Everyone has that one friend who says the best cure for a hangover is to keep drinking. In my case, that one friend is my husband. As a general rule, I hate this method. It seems so wrong. It seems like if you drank so much that your body is rebelling and punishing your transgressions, you really ought to listen to it and take the day off. On the other hand, sometimes you have a trifecta weekend, with a concert late on Friday, a Halloween party till 2 AM on Saturday, and an “October Fiesta” (because, Austin) combined with a birthday party on Sunday. And sometimes that trifecta comes after a 30 day detox. I’m back, drunkies! (Except for citrus, #HelloScurvy.) I couldn’t not drink at any of those things, and HOTD is a tried and true method used by party people the world over, so it deserved it’s day in the sun.
But did it work?
Friday night I had 1 beer, followed by 3 poinsettias (champagne/cranberry), then 2 more beers. Not enough to be hating life on Saturday, but enough to be tired and consider taking a break. Break considered, and break rejected. Next stop, Halloween party! where I drank 1 beer and 4-6 glasses of “witches brew”, which was made of purple glitter vodka mixed with prosecco. It was not for the faint of heart, and could definitely remove paint or battery acid. Sunday I woke up and my body was like, “look drunkie, I get that you were in hiding for a month, but I am so old and tired.” And I was like, “you’re right body, let’s snuggle.” UNTIL, the confirmation texts started coming in for the October Fiesta/birthday brewery day. Thankfully they came in with a side of a bagel and bottle of water. (Austin was on a city wide boil order last week, that was a whole thing.) So at 12:50 I dragged my exhausted ass up and at em, and found this adorable pair of boots!

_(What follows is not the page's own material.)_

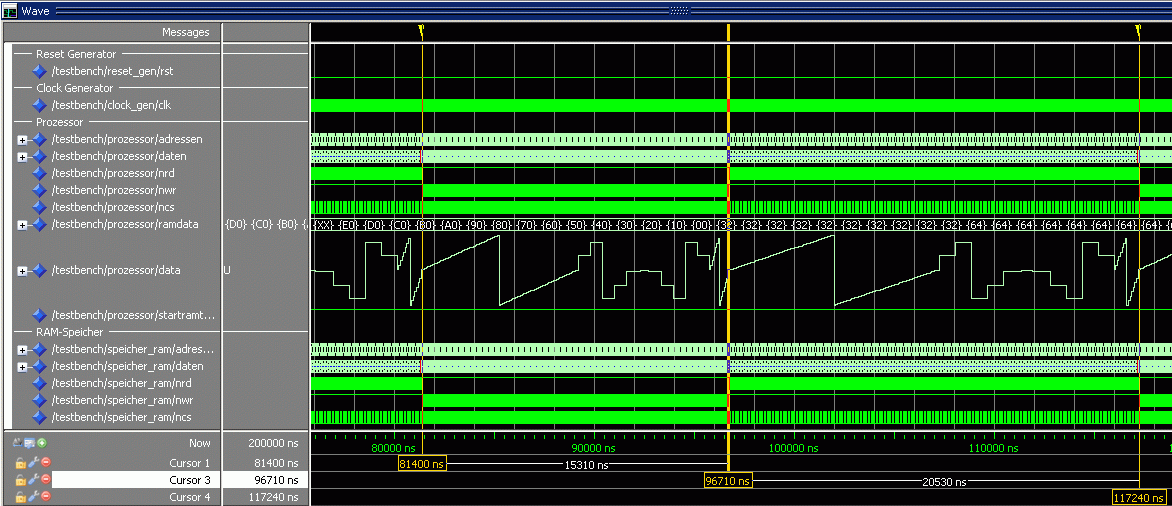Click the yellow 81400 ns cursor time label
This screenshot has height=506, width=1172.
421,464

After I emptied 3 of them I decided it was going to be OK, and kept on keeping on until around 9 PM. So, it works. But…
Sunday night my stomach was done with me. My brain was done with me. My kidneys were done with me. This morning I woke up at 8:30 to help sort mail in ballots for the midterms, please vote if you haven’t yet, and almost didn’t make it out of the house. And now, Monday night, I’ve been in bed since 8:00. I’m writing this not from my office computer, but from my phone. Because I can’t force myself to move.

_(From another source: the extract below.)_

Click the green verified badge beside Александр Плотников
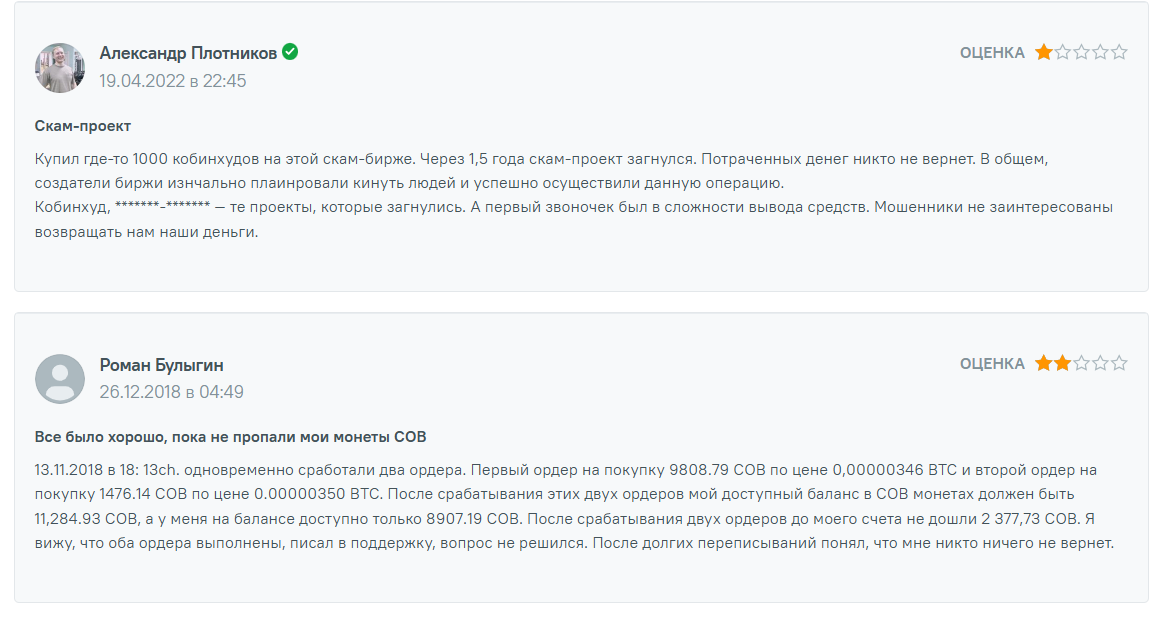The height and width of the screenshot is (619, 1161). pos(290,52)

So, yes. Hair of the dog works. But all it does is delay the inevitable crash, while taxing your body. My advice, if you’re gonna treat your organs like a dumpster, give them time to recover before you start all over again. But, if you have a trifecta weekend planned, buckle up and drink some caffeine, you can do it. Be sure you are buckled up in the back seat of a Rideshare though! I don’t want to lose you, because you specifically, are my most favorite drunkie!